Statham's Statham-based character here is Luke Wright, a third-tier mixed-martial-arts fighter who hides his true talents in lieu of taking dives for money. But when he accidentally dispatches a particularly weak opponent, the Russian mobsters who bankroll him butcher his pregnant wife and vow to murder anyone he attempts to befriend. Statham/Luke drops out of society and goes to New York as a vagrant, but there's more trouble waiting for him: Turns out before he was a fighter, he was a crooked cop who turned on his greedy, murderous partners, and now that he's back in town, they're out for revenge.
Meanwhile, young Chinese girl Mei (Catherine Chan) with a genius I.Q. is kidnapped by gangsters and forced to memorize a long, coded number. She's to be delivered to a designated location and put the mysterious number to use, until interference from the Russians causes a shootout and she flees. Lucky for her, the first person she runs into is a certain elite killer/cage fighter/vigilante with nothing for which to live. Gentlemen, start your killin'.

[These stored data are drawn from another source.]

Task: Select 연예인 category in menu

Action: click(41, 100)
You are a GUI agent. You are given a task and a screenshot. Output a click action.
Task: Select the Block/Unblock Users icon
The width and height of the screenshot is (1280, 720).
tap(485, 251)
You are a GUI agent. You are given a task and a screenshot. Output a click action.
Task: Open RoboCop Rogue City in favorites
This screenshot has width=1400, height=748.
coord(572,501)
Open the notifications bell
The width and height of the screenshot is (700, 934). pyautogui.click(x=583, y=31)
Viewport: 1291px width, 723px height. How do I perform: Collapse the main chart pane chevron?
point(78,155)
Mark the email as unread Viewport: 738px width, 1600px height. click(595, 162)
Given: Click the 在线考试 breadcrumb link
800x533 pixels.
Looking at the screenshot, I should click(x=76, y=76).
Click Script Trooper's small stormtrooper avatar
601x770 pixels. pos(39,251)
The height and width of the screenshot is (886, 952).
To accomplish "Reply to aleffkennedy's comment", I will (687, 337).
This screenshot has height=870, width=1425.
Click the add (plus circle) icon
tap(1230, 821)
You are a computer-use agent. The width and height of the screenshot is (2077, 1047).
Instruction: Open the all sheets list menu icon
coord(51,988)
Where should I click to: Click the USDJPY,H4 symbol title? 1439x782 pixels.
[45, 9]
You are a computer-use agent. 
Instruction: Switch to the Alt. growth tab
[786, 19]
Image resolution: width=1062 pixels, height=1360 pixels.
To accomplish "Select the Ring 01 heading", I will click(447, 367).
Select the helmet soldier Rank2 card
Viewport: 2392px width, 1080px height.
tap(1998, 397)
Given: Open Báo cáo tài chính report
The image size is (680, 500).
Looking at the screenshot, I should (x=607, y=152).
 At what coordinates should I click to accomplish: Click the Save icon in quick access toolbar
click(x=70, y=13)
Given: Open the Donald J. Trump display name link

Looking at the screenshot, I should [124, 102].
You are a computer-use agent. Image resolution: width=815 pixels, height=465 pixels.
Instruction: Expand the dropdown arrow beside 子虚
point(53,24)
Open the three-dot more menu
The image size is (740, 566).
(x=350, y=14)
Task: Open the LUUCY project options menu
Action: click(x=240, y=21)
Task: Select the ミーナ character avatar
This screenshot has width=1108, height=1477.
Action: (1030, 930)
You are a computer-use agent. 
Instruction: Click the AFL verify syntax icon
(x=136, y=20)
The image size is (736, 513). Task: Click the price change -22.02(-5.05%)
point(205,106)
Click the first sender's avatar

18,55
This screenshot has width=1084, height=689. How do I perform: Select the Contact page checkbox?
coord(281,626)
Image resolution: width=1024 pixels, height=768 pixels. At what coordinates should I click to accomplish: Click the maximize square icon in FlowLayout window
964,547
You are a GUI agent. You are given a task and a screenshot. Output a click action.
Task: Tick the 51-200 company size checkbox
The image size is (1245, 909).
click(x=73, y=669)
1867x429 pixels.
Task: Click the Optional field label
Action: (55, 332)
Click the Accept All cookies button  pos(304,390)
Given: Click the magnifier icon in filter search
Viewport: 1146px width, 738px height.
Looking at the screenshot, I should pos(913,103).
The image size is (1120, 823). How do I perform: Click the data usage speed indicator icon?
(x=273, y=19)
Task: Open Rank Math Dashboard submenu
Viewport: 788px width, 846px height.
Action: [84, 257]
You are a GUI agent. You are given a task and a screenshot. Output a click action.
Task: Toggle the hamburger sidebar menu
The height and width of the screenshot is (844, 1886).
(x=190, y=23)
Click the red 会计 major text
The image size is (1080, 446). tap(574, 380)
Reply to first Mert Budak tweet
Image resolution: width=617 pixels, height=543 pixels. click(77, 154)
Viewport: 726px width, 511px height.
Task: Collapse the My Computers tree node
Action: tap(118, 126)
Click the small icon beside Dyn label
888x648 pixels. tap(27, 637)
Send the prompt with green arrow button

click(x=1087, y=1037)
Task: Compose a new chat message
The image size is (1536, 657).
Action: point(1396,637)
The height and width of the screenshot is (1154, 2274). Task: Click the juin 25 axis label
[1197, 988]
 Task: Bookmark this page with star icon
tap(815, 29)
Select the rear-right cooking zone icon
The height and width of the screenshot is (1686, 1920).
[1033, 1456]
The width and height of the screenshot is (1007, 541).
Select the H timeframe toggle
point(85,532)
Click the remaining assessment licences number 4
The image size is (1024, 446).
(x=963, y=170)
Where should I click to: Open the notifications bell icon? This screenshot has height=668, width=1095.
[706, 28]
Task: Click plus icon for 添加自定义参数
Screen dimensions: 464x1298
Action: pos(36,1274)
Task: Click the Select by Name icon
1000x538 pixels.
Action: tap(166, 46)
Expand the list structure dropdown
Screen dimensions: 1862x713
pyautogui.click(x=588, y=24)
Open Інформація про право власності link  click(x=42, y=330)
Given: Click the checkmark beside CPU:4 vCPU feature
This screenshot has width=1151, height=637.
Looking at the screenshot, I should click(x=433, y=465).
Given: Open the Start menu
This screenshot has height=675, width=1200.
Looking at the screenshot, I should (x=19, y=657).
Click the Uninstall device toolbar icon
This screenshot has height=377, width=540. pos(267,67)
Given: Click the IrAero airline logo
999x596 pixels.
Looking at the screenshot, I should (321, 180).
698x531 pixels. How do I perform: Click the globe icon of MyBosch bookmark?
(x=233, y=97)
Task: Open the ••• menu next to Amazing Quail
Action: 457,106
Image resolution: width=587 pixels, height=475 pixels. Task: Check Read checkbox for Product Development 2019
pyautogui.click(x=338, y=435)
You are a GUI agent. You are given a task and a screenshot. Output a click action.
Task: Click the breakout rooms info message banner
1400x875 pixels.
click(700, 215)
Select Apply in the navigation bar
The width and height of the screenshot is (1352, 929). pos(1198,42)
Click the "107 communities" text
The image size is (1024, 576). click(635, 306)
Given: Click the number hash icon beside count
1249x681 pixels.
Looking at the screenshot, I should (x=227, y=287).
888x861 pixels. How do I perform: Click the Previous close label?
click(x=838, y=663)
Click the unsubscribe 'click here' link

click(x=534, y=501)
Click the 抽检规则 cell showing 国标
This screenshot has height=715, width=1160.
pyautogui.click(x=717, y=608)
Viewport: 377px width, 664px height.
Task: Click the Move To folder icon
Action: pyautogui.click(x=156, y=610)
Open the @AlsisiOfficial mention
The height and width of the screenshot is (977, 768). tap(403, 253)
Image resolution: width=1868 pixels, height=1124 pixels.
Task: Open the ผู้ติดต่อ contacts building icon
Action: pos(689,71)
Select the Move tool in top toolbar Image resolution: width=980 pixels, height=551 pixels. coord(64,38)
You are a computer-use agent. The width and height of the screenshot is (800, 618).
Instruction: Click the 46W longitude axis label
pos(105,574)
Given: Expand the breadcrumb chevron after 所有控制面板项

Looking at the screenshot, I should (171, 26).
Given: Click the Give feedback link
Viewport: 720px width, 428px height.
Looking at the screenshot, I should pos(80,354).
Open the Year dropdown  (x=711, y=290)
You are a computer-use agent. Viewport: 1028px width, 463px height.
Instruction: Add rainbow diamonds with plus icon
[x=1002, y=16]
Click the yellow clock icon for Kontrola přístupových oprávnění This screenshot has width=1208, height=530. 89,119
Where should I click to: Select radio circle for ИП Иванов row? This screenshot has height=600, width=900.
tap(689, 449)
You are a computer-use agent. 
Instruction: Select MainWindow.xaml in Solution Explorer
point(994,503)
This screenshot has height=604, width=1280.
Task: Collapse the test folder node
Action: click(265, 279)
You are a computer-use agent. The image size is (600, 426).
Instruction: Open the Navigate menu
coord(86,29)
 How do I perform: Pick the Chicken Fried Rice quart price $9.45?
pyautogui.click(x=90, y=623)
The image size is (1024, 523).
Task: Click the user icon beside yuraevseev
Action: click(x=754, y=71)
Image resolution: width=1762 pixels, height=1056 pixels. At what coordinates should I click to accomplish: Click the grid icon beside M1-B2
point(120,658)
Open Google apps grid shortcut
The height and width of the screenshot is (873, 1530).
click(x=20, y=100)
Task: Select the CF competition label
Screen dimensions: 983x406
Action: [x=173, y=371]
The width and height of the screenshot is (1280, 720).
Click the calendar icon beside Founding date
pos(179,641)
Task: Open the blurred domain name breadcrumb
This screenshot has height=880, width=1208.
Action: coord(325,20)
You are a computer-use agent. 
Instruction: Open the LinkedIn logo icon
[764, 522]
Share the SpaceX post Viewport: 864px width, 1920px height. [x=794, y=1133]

Safe is the kind of absurd, over-the-top movie where kidnapping and orphaning a young girl isn't quite enough to prove the bad guys are really bad, so they have to menace her with a blowtorch. It's the kind of movie where everyone is either a gangster, a crooked cop working for the gangster, an innocent bystander victim, or Jason goddamn Statham. It's outlandish even by the over-the-top standards of action movies, if not quite as cartoonish as Jason Statham Movie IV (a.k.a. Crank). It's pretty dumb. It's a good time.
Writer/director Boaz Yakin has an eclectic résumé that includes the wonderfully twisty coming-of-age-in-the-ghetto drama Fresh, the Renée Zellweger romantic weepie A Price Above Rubies, inspirational schlock Remember the Titans, and the gal comedy Uptown Girls. Yakin is also credited on the scripts for the Cuban-themed sequel to Dirty Dancing and the awful Prince of Persia movie, so he's not exactly slumming it here. What he does is make an unapologetically dunderheaded shoot 'em up that more than fulfills the modest qualifications of the subgenre.
Yakin's single nifty innovation in the Jason Statham Movie series is to restrain his star's significant badassery for the first half hour or so. While gangsters murder and pillage and innocents are slaughtered, poor Luke/Jason Statham must grit his teeth and sit idly by. That rage coils tightly in him until at last, when he spots Mei fleeing bad guys on a subway train, it explodes into sharply choreographed fight scenes punctuated with bone-snapping brutality. From there on it's pretty much just Statham working his way through three sets of utterly unrepentant villains in a killcrazy rampage. That's why you bought your ticket, right?